In today’s Gospel Jesus tells the disciples, ‘in a little while you will not see me and you will mourn; and in a little while you will see me and you will rejoice.’  We know what is the mourning, what is the rejoicing – it’s the crucifixion; it’s the resurrection.  But they didn’t know.  But I think they’re called to trust and we’re called to trust.  Saint John of the Cross writes, “See that you are not saddened by the adversities of this world for you do not see the good that they bring.”  I think that’s exactly what Jesus is telling us and telling the disciples in today’s Gospel – to trust God, to trust him, to trust.  

Saint John of the Cross

Neither the Remarks nor the Deeds nor the Lives

Carmelite homily for Friday, April 3, 2020 – Lectionary 255 (John 10:31-42)

All this week in these Gospel passages we’ve had a lot of turmoil.  And today the religious leaders are calling Jesus ‘a blasphemer’ – a capital offense – and the pick up rocks to kill him. He doesn’t make much of a defense; instead, he walks through their midst and goes to Bethany.  Saint John of the Cross writes, “It is great wisdom to know how to be silent.  Look at neither the remarks nor the deeds nor the lives of others.”  Yes, the religious leaders should be doing this to Jesus.  And Jesus is modelling this to the religious leaders by just walking through their midst.  He’s not condemning them despite their condemnations of him.  Maybe that’s the lesson here – to love our neighbor, love our enemies, condemn no one, return a blessing instead – to live and love like Jesus.  

Saint John of the Cross

Ropes, Cords, and Threads

Carmelite homily for Thursday, April 2, 2020 – Lectionary 254 (John 8:51-59)

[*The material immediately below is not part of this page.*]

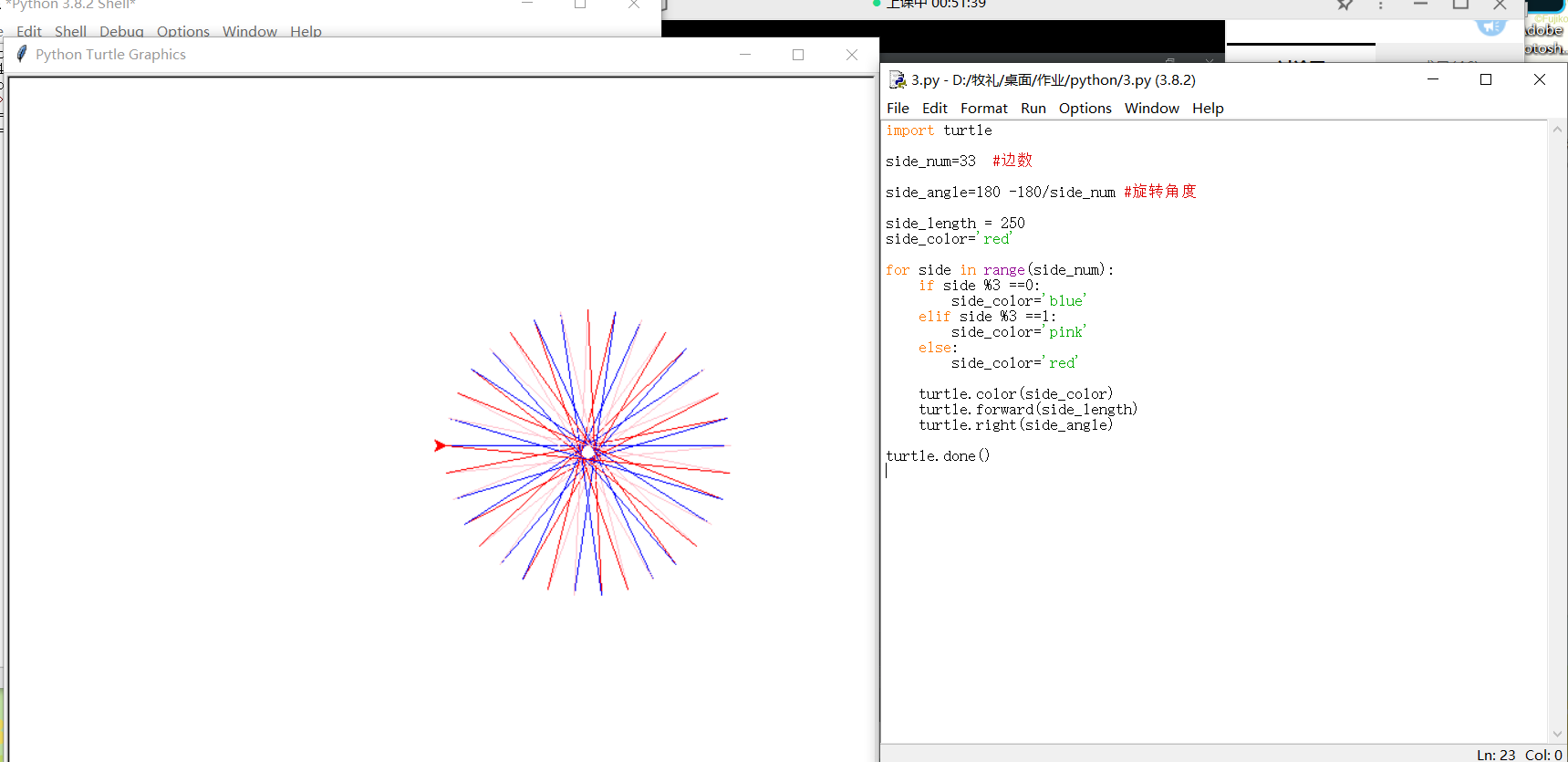Click the editor scrollbar up arrow
Screen dimensions: 1568x762
point(1557,130)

Saint John of the Cross wrote a commentary on his poem, The Dark Night, called The Ascent of Mount Carmel.  There are forty chapters in two books and there are forty days of Lent.  It’s a perfect Lenten practice.  What is he trying to accomplish in The Ascent of Mount Carmel, but freedom!  To free us from ourselves, our self-righteousness, our sinfulness, our pride.  Saint John off the Cross writes, “It makes little difference whether a bird is tied by a thin thread or by a cord.”  That’s what John is trying to do – cut the cords, cut the ropes, but cut even the thin threads that tie us.  I think that so well ties in with all these Gospels we have in this season and it ties in well with our hearts.  

Saint John of the Cross

The Freedom Jesus Gives

Carmelite homily for Wednesday, April 1, 2020 – Lectionary 253 (John 8:31-42)

In today’s Gospel there’s still more upset.  This time the issue is freedom versus slavery.  The Pharisees claim to be free because they’re children of Abraham, and Jesus says they’re slaves.  They get upset.  It’s not just an external freedom Jesus is talking about.  It’s an internal freedom.  Here’s what Saint John of the Cross says, “Freedom cannot abide in an enslaved heart; rather, it abides in a liberated heart, a child’s heart.”  That’s where true freedom is.  This is the freedom Jesus offers; the freedom Jesus teaches; the freedom Jesus gives. 

Saint John of the Cross

Try a Different Solution

Carmelite homily for Saturday, March 28, 2020 – Lectionary 249 (John 7:40-53)

This is a great week for Gospel passages.  Now we everybody upset because of authority.  Who has the authority here?  Who is in control here?  Who has the power here?  That’s what we see in today’s Gospel passage.  John of the Cross may have a different way.  He writes, “The soul that journeys to God without shaking off its cares or quieting its appetites is like the one who drags a cart uphill.”  If your life is an uphill drag maybe a different solution?